De acordo com a Direcção de Investigação e Ilícitos Penais (DIIP), 18 dos detidos são residentes de Cabinda, enquanto o único elemento que vive em Luanda é precisamente um funcionário do banco, apontado como um dos principais cérebros da operação. Todos foram detidos na capital quando, segundo as autoridades, preparavam um novo esquema fraudulento.
A DIIP já monitorizava a actividade da quadrilha desde Novembro de 2025, após suspeitas de acessos irregulares ao sistema bancário. As diligências culminaram na última semana com a localização e captura dos 19 indivíduos.

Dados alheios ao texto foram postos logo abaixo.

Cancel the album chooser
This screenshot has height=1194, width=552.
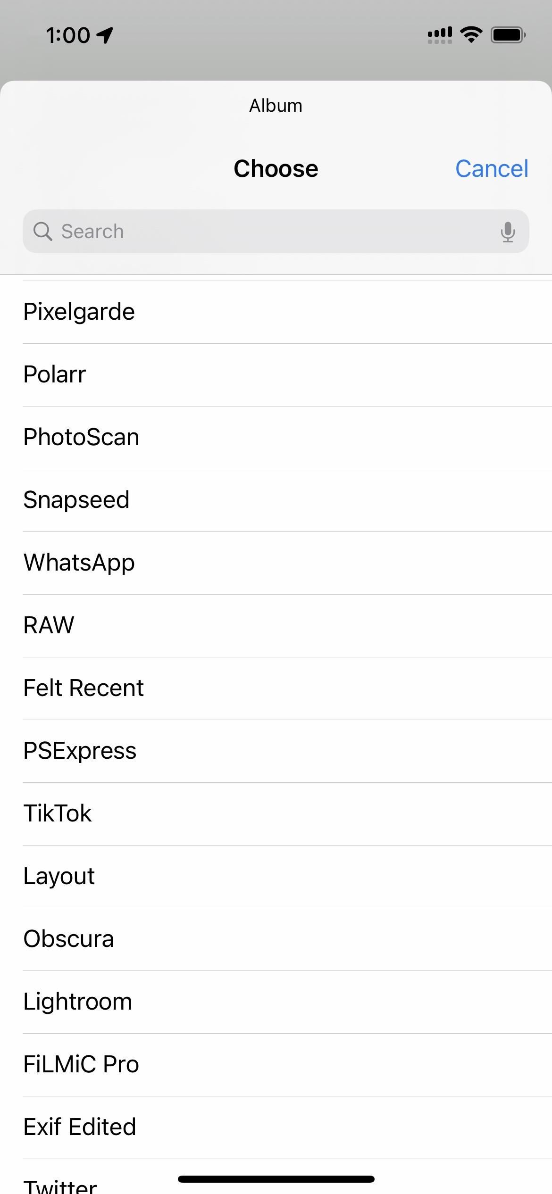[x=492, y=169]
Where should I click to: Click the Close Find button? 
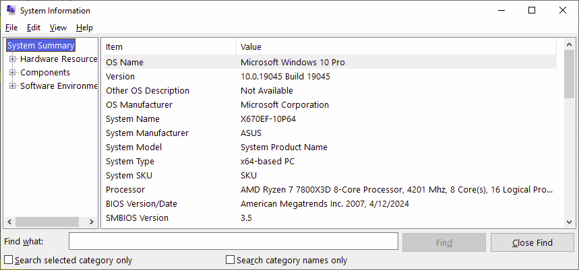tap(532, 242)
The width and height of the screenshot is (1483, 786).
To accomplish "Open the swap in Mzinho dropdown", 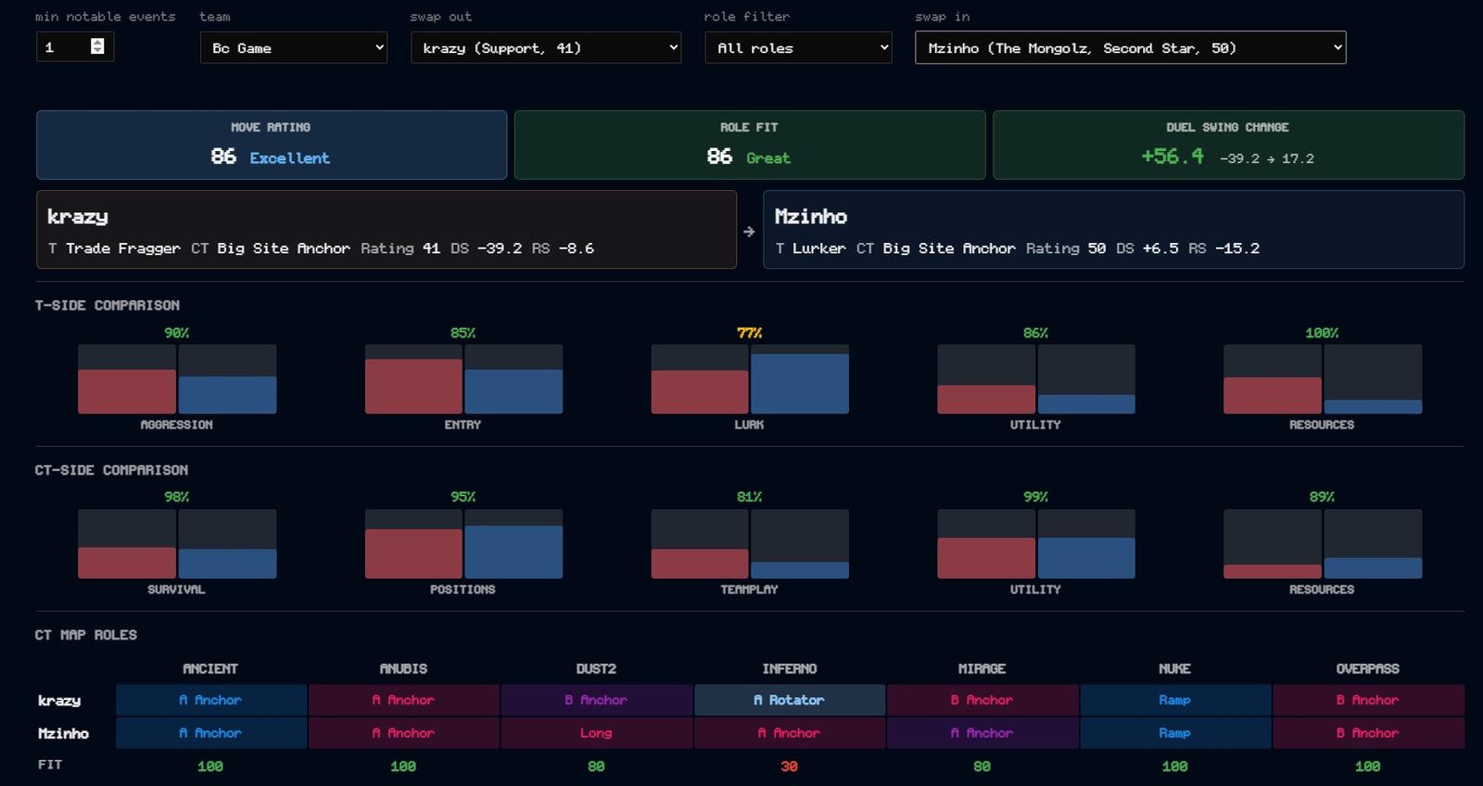I will [x=1130, y=47].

Segundo o porta-voz nacional da DIIP, Quintino Ferreira, o funcionário do Banco Atlântico “aproveitou-se da sua função de engenheiro informático para invadir o sistema, manipular operações internas e transferir milhares de kwanzas para contas associadas ao grupo”. O agente bancário teria um papel determinante na arquitectura e execução do esquema.
A Polícia revelou ainda que esta mesma rede é suspeita de ter participado, no ano passado, no furto de mais de 700 milhões de kwanzas pertencentes a outra instituição bancária, um caso que continua sob investigação.
Os 19 acusados serão apresentados publicamente nesta segunda-feira, 12, durante o balanço semanal da Direcção de Investigação e Ilícitos Penais, em Luanda.